### YOUR TASK:
Go through the entries below and count the lines holding the word "Demand". Reply with only the number, please.
[DATA PROVIDED — start]
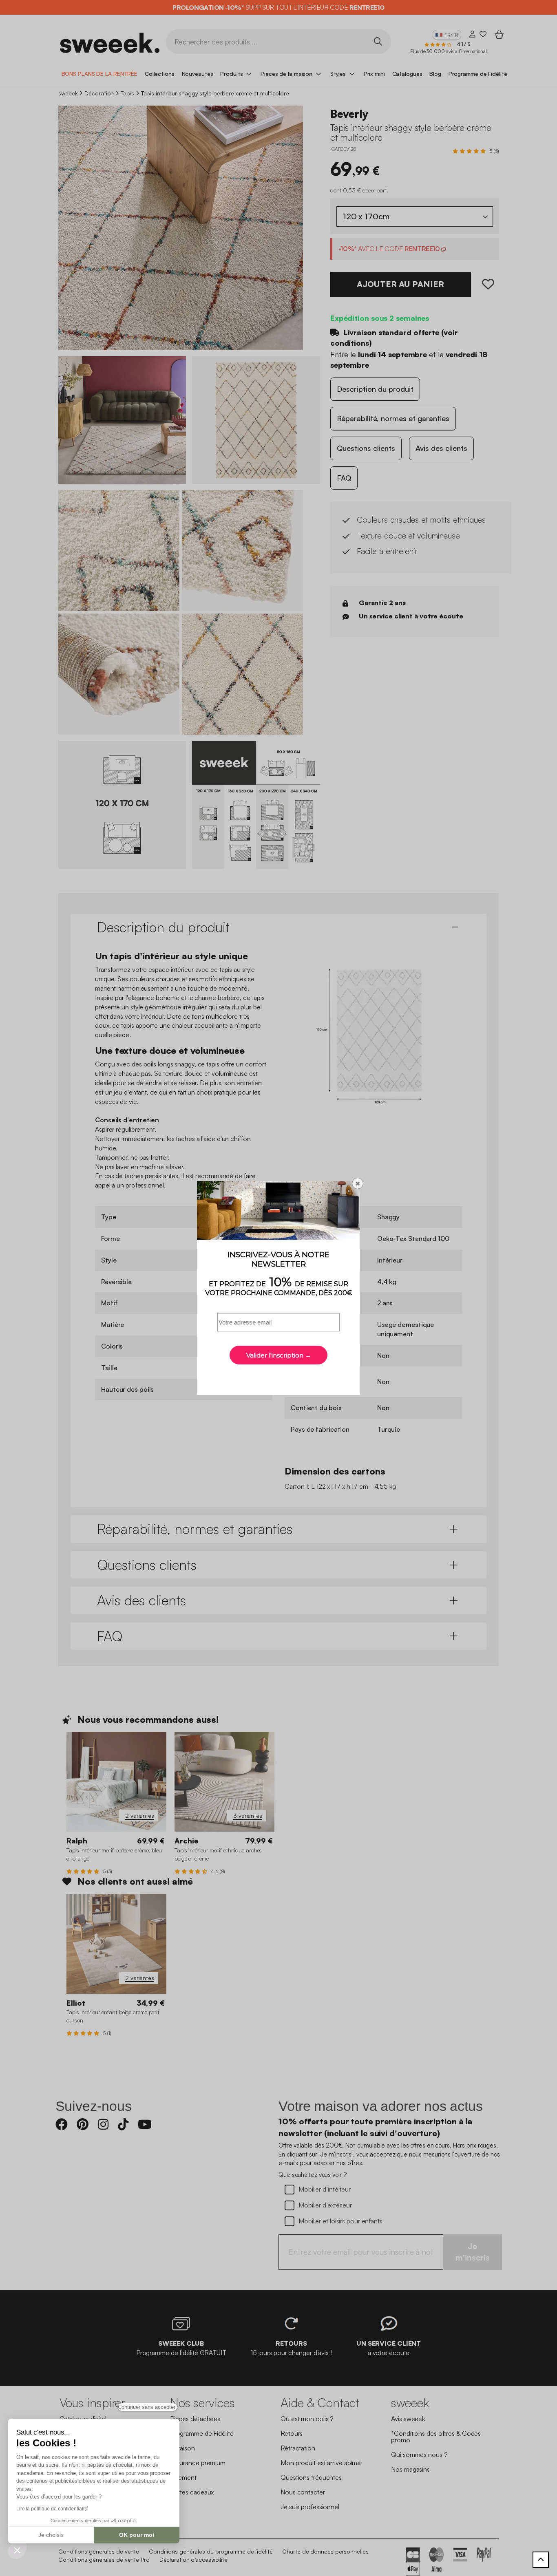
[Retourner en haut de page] (541, 2560)
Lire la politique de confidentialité (52, 2509)
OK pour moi (136, 2535)
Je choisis (51, 2535)
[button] (17, 2550)
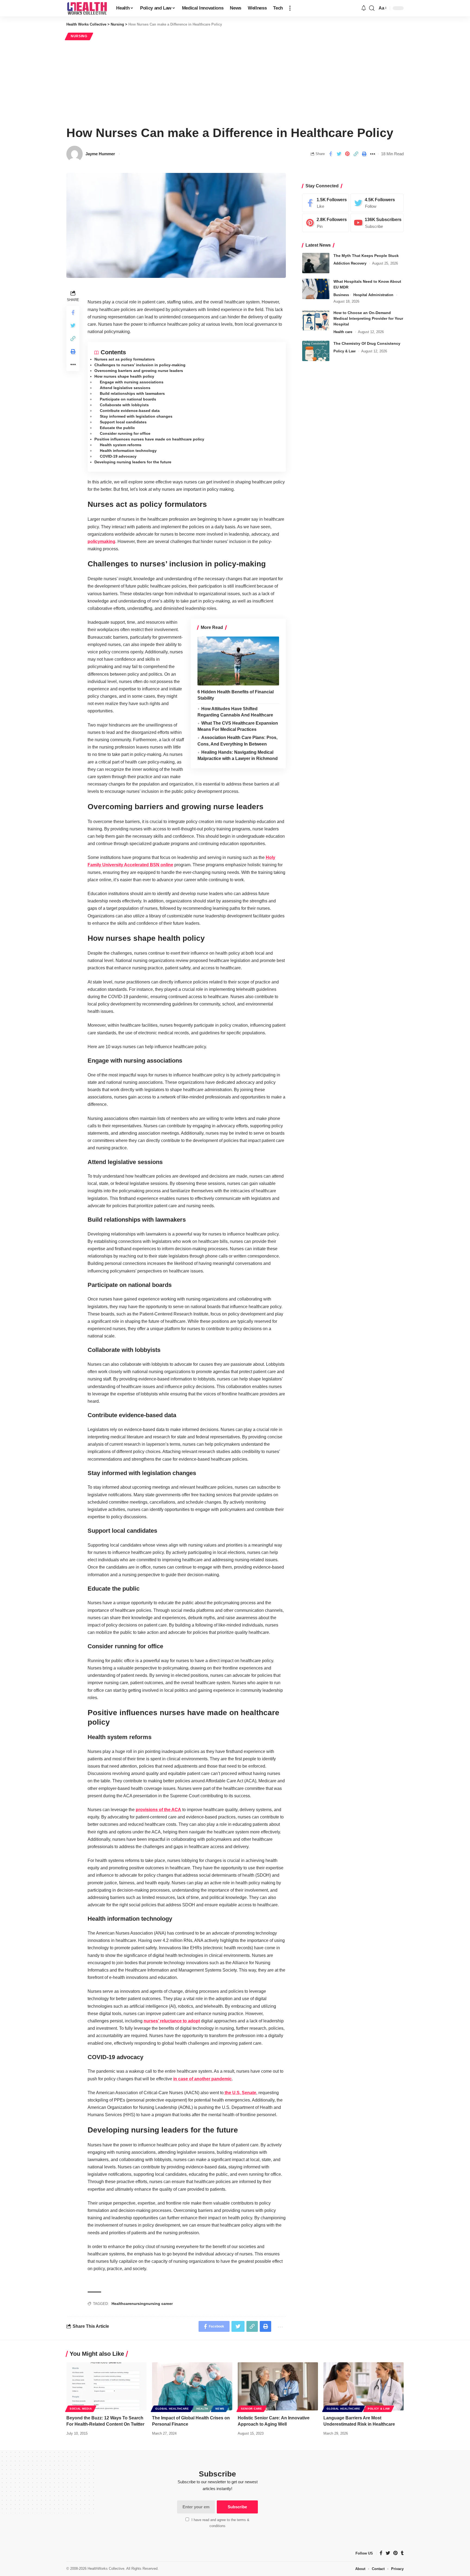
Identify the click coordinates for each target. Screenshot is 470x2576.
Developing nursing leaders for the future (132, 462)
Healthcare (121, 2303)
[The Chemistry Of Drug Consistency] (315, 351)
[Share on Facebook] (330, 154)
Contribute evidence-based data (130, 410)
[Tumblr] (402, 2553)
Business (341, 295)
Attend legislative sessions (125, 388)
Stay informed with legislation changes (136, 416)
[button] (290, 8)
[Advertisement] (235, 82)
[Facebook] (325, 203)
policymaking (101, 541)
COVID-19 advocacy (118, 456)
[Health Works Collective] (86, 8)
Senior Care (251, 2408)
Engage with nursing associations (131, 382)
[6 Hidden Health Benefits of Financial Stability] (238, 661)
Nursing (79, 36)
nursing (138, 2303)
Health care (342, 332)
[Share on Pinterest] (347, 154)
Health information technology (128, 450)
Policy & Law (344, 351)
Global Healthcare (172, 2408)
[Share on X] (339, 154)
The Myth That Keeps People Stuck (366, 255)
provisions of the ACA (158, 1809)
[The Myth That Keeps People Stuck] (315, 263)
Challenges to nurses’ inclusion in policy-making (139, 365)
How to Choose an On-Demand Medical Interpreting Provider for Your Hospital (368, 319)
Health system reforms (120, 445)
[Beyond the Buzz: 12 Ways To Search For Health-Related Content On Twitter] (106, 2386)
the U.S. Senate (240, 2092)
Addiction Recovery (349, 263)
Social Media (81, 2408)
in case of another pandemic (202, 2079)
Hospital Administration (373, 295)
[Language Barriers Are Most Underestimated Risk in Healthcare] (363, 2386)
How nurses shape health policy (124, 376)
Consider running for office (125, 433)
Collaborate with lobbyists (124, 405)
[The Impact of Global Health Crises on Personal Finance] (192, 2386)
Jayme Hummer (100, 153)
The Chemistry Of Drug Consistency (366, 343)
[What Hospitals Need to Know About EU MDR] (315, 289)
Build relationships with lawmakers (132, 393)
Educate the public (117, 428)
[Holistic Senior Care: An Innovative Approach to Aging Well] (278, 2386)
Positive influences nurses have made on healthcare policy (149, 439)
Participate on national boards (128, 399)
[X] (377, 203)
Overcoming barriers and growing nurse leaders (138, 370)
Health (202, 2408)
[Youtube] (377, 223)
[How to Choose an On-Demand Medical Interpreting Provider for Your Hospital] (315, 320)
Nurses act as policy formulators (124, 359)
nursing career (159, 2303)
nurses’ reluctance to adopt (172, 2021)
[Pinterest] (325, 223)
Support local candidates (123, 422)
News (219, 2408)
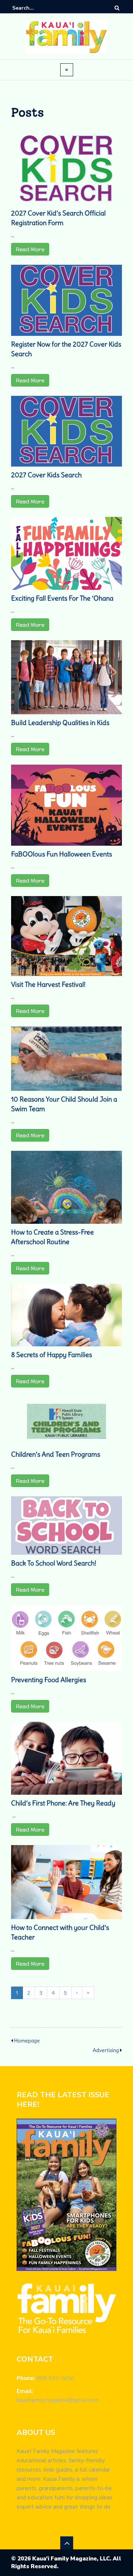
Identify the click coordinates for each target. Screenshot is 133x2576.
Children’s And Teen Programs (55, 1454)
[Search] (117, 8)
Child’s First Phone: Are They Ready (63, 1803)
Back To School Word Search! (53, 1563)
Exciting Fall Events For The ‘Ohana (62, 598)
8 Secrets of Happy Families (51, 1354)
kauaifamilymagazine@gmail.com (58, 2400)
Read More (30, 249)
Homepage (27, 2040)
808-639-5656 (55, 2378)
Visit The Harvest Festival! (48, 984)
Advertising (106, 2050)
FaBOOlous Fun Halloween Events (61, 854)
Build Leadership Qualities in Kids (60, 722)
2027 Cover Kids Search (46, 475)
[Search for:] (34, 8)
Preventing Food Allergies (48, 1679)
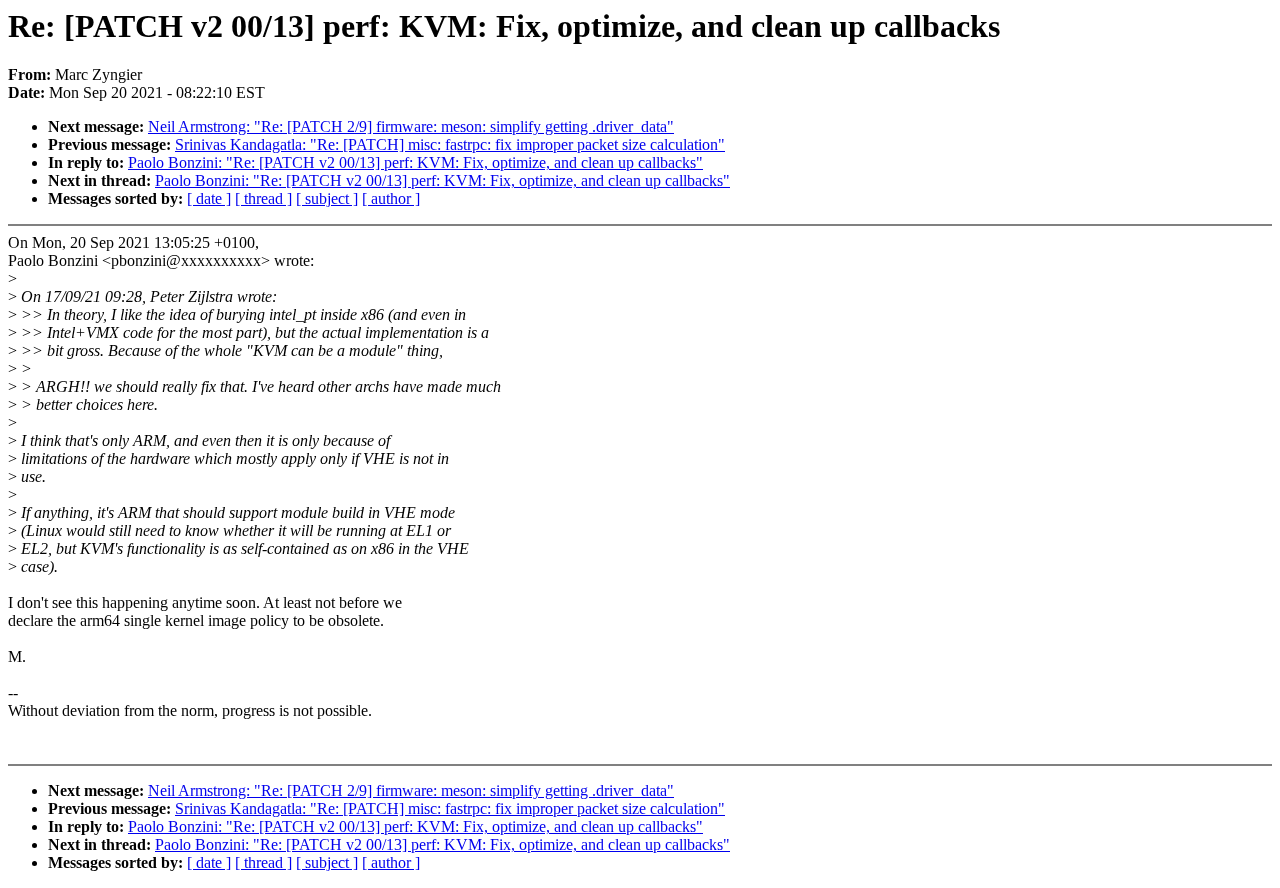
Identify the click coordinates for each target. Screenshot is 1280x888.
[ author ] (391, 198)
[DATA PROVIDED — finish]
### WORKED SOLUTION:
2